Description of the task:
Rewrite the items below as a numbered list, one line per number, and drop any blank lines.

- - - - - - -

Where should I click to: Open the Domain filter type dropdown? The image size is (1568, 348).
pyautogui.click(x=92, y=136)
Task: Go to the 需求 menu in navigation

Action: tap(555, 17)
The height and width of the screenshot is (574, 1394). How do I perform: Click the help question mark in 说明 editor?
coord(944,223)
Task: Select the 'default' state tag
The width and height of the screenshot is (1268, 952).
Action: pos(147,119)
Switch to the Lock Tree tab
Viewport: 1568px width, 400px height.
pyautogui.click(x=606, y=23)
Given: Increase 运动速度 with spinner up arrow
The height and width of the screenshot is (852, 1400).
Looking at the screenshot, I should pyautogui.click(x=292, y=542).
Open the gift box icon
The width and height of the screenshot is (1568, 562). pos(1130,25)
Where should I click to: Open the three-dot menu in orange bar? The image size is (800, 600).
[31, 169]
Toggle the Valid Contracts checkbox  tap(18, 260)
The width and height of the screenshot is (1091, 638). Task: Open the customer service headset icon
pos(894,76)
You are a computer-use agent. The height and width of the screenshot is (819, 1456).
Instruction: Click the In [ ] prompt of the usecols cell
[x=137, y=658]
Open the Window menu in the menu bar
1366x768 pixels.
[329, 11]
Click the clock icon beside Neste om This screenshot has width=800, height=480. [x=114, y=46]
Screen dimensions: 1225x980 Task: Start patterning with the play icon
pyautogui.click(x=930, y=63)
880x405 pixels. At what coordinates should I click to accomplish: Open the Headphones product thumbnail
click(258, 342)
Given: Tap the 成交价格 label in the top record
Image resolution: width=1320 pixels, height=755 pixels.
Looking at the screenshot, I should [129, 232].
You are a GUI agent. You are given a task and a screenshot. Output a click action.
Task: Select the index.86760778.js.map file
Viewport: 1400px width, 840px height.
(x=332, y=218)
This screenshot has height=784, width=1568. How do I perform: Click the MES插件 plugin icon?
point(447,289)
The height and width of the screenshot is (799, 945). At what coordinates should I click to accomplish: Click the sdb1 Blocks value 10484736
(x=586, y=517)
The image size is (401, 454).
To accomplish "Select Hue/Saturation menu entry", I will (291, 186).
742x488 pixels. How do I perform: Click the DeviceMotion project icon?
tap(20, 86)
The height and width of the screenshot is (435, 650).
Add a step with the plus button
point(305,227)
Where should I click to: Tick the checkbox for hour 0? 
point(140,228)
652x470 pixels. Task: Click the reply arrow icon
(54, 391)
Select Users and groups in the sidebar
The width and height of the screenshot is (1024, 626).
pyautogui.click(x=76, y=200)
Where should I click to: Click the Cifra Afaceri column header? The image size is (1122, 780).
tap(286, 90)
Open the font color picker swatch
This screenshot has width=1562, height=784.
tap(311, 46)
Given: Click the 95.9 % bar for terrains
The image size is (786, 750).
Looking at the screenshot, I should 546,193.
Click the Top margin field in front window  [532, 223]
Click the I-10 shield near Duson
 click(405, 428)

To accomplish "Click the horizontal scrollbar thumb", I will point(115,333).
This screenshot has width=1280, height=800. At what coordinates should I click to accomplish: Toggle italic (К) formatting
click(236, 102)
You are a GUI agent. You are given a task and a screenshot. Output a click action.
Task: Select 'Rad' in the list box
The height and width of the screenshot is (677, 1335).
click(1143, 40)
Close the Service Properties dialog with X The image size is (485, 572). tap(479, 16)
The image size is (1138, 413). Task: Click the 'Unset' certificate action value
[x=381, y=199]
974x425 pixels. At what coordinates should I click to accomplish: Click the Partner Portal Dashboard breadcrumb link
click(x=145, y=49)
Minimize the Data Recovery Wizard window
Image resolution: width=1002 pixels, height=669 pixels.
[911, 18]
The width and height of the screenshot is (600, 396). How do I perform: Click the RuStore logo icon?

- - - - - - -

Solution for this task:
1. Where should I click to: Open the Domain filter type dropdown? The image size is (1568, 348).
2. pyautogui.click(x=92, y=136)
3. Task: Go to the 需求 menu in navigation
4. Action: tap(555, 17)
5. The height and width of the screenshot is (574, 1394). How do I perform: Click the help question mark in 说明 editor?
6. coord(944,223)
7. Task: Select the 'default' state tag
8. The width and height of the screenshot is (1268, 952).
9. Action: pos(147,119)
10. Switch to the Lock Tree tab
11. Viewport: 1568px width, 400px height.
12. pyautogui.click(x=606, y=23)
13. Given: Increase 运动速度 with spinner up arrow
14. The height and width of the screenshot is (852, 1400).
15. Looking at the screenshot, I should pyautogui.click(x=292, y=542).
16. Open the gift box icon
17. The width and height of the screenshot is (1568, 562). pos(1130,25)
18. Where should I click to: Open the three-dot menu in orange bar? The image size is (800, 600).
19. [31, 169]
20. Toggle the Valid Contracts checkbox  tap(18, 260)
21. The width and height of the screenshot is (1091, 638). Task: Open the customer service headset icon
22. pos(894,76)
23. You are a computer-use agent. The height and width of the screenshot is (819, 1456).
24. Instruction: Click the In [ ] prompt of the usecols cell
25. [x=137, y=658]
26. Open the Window menu in the menu bar
27. 1366x768 pixels.
28. [329, 11]
29. Click the clock icon beside Neste om This screenshot has width=800, height=480. [x=114, y=46]
30. Screen dimensions: 1225x980 Task: Start patterning with the play icon
31. pyautogui.click(x=930, y=63)
32. 880x405 pixels. At what coordinates should I click to accomplish: Open the Headphones product thumbnail
33. click(258, 342)
34. Given: Tap the 成交价格 label in the top record
35. Image resolution: width=1320 pixels, height=755 pixels.
36. Looking at the screenshot, I should [129, 232].
37. You are a GUI agent. You are given a task and a screenshot. Output a click action.
38. Task: Select the index.86760778.js.map file
39. Viewport: 1400px width, 840px height.
40. (x=332, y=218)
41. This screenshot has height=784, width=1568. How do I perform: Click the MES插件 plugin icon?
42. point(447,289)
43. The height and width of the screenshot is (799, 945). At what coordinates should I click to accomplish: Click the sdb1 Blocks value 10484736
44. (x=586, y=517)
45. The image size is (401, 454).
46. To accomplish "Select Hue/Saturation menu entry", I will (291, 186).
47. 742x488 pixels. How do I perform: Click the DeviceMotion project icon?
48. tap(20, 86)
49. The height and width of the screenshot is (435, 650).
50. Add a step with the plus button
51. point(305,227)
52. Where should I click to: Tick the checkbox for hour 0? 
53. point(140,228)
54. 652x470 pixels. Task: Click the reply arrow icon
55. (54, 391)
56. Select Users and groups in the sidebar
57. The width and height of the screenshot is (1024, 626).
58. pyautogui.click(x=76, y=200)
59. Where should I click to: Click the Cifra Afaceri column header? The image size is (1122, 780).
60. tap(286, 90)
61. Open the font color picker swatch
62. This screenshot has width=1562, height=784.
63. tap(311, 46)
64. Given: Click the 95.9 % bar for terrains
65. The image size is (786, 750).
66. Looking at the screenshot, I should 546,193.
67. Click the Top margin field in front window  [532, 223]
68. Click the I-10 shield near Duson
69.  click(405, 428)
70. To accomplish "Click the horizontal scrollbar thumb", I will point(115,333).
71. This screenshot has width=1280, height=800. At what coordinates should I click to accomplish: Toggle italic (К) formatting
72. click(236, 102)
73. You are a GUI agent. You are given a task and a screenshot. Output a click action.
74. Task: Select 'Rad' in the list box
75. The height and width of the screenshot is (677, 1335).
76. click(1143, 40)
77. Close the Service Properties dialog with X The image size is (485, 572). tap(479, 16)
78. The image size is (1138, 413). Task: Click the 'Unset' certificate action value
79. [x=381, y=199]
80. 974x425 pixels. At what coordinates should I click to accomplish: Click the Partner Portal Dashboard breadcrumb link
81. click(x=145, y=49)
82. Minimize the Data Recovery Wizard window
83. Image resolution: width=1002 pixels, height=669 pixels.
84. [911, 18]
85. The width and height of the screenshot is (600, 396). How do I perform: Click the RuStore logo icon?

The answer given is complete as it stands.